++++ Supplied information

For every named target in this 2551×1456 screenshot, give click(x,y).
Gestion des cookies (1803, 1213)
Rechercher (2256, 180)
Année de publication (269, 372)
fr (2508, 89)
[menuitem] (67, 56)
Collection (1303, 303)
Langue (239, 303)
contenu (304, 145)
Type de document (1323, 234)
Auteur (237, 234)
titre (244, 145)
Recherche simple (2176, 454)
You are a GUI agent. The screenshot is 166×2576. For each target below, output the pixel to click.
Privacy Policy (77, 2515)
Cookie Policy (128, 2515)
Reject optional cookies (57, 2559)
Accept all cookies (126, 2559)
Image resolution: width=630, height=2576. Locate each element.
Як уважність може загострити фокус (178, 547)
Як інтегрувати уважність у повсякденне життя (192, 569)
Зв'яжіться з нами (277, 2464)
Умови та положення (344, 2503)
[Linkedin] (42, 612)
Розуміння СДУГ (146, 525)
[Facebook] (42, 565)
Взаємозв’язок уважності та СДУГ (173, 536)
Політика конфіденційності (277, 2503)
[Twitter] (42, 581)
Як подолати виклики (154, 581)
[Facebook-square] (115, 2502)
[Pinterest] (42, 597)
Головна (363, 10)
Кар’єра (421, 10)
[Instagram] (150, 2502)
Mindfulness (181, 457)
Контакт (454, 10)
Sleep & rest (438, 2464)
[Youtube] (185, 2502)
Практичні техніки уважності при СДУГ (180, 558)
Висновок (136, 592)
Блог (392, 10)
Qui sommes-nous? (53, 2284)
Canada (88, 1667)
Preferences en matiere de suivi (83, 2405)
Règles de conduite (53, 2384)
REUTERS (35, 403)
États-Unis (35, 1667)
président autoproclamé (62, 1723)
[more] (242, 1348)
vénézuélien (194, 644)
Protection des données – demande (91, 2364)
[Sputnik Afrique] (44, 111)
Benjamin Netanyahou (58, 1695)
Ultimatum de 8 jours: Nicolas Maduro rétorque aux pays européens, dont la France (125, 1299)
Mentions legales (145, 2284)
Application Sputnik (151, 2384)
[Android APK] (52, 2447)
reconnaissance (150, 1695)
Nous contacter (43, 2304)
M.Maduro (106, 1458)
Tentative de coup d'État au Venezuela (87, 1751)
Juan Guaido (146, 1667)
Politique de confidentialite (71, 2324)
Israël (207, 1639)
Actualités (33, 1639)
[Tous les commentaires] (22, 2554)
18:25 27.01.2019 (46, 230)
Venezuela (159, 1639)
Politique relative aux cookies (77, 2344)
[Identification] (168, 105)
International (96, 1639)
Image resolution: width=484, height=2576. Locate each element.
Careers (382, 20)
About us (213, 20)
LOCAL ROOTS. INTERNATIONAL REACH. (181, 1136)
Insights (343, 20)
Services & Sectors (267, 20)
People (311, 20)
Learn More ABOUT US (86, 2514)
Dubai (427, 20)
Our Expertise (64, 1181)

++++++++

_Your instructions:_
Output exactly one stretch of the listing: from the line containing "Canada (88, 1667)" through the line containing "Mentions legales (145, 2284)", both end lines included.

_Response to this exercise:_
Canada (88, 1667)
Preferences en matiere de suivi (83, 2405)
Règles de conduite (53, 2384)
REUTERS (35, 403)
États-Unis (35, 1667)
président autoproclamé (62, 1723)
[more] (242, 1348)
vénézuélien (194, 644)
Protection des données – demande (91, 2364)
[Sputnik Afrique] (44, 111)
Benjamin Netanyahou (58, 1695)
Ultimatum de 8 jours: Nicolas Maduro rétorque aux pays européens, dont la France (125, 1299)
Mentions legales (145, 2284)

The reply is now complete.